> [Problem statement]: Go through the records and copy each line where the word "computer" occurs.
• • • • •
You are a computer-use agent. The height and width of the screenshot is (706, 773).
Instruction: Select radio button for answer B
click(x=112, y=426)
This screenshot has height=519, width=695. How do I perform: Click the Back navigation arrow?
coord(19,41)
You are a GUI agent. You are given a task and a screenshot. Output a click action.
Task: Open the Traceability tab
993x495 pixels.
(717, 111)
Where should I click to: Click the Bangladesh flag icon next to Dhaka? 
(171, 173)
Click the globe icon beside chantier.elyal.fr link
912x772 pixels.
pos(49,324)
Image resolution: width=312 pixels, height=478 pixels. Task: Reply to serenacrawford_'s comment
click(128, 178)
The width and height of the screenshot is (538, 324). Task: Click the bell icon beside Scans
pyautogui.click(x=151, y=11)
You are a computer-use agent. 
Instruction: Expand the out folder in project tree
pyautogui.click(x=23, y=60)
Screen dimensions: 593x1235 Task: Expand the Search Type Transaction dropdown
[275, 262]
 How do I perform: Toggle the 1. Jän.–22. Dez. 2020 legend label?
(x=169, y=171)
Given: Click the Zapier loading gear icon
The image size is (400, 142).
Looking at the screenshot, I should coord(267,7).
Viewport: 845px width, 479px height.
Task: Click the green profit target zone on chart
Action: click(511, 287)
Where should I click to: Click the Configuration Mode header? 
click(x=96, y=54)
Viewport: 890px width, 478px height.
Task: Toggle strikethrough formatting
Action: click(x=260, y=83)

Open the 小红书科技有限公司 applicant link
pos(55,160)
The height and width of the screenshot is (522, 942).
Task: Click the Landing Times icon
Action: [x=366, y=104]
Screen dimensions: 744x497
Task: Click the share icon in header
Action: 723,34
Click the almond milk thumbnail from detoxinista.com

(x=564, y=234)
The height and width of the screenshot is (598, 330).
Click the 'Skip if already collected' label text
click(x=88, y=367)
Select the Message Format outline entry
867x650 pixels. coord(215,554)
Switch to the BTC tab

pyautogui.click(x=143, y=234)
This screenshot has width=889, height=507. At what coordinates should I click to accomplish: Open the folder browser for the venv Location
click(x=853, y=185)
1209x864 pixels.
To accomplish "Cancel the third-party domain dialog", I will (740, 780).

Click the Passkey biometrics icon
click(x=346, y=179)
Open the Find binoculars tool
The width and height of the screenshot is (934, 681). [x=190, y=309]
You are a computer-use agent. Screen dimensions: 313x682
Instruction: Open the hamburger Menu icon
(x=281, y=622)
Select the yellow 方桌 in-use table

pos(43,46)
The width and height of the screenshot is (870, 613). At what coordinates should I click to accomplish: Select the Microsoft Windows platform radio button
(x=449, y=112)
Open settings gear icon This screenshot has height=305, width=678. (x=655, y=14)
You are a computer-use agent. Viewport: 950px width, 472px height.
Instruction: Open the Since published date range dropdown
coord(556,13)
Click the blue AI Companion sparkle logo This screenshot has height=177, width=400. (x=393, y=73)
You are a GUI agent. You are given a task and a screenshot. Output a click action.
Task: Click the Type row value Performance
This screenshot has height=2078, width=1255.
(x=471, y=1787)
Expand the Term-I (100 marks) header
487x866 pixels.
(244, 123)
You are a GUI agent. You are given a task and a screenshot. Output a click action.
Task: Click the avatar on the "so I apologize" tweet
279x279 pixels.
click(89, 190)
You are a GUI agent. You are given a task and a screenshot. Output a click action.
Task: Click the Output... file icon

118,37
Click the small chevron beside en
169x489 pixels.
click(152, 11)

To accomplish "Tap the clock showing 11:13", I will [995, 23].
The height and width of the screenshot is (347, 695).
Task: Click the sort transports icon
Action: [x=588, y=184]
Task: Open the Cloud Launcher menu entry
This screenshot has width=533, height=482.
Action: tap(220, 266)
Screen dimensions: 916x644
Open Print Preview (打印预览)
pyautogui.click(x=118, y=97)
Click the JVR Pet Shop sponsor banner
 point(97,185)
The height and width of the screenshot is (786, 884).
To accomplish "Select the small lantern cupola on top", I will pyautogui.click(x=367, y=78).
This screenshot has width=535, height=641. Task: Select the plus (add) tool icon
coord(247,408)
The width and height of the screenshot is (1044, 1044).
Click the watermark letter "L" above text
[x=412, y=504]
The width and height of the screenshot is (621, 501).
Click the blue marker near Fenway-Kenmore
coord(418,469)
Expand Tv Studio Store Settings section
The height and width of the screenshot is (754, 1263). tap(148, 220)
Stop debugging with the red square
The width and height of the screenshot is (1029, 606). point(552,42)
• • • • •
> [Response to the task]:
You are a computer-use agent. The height and width of the screenshot is (706, 773).
You are a computer-use agent. 
You are a computer-use agent. Screen dimensions: 313x682
You are a computer-use agent. Viewport: 950px width, 472px height.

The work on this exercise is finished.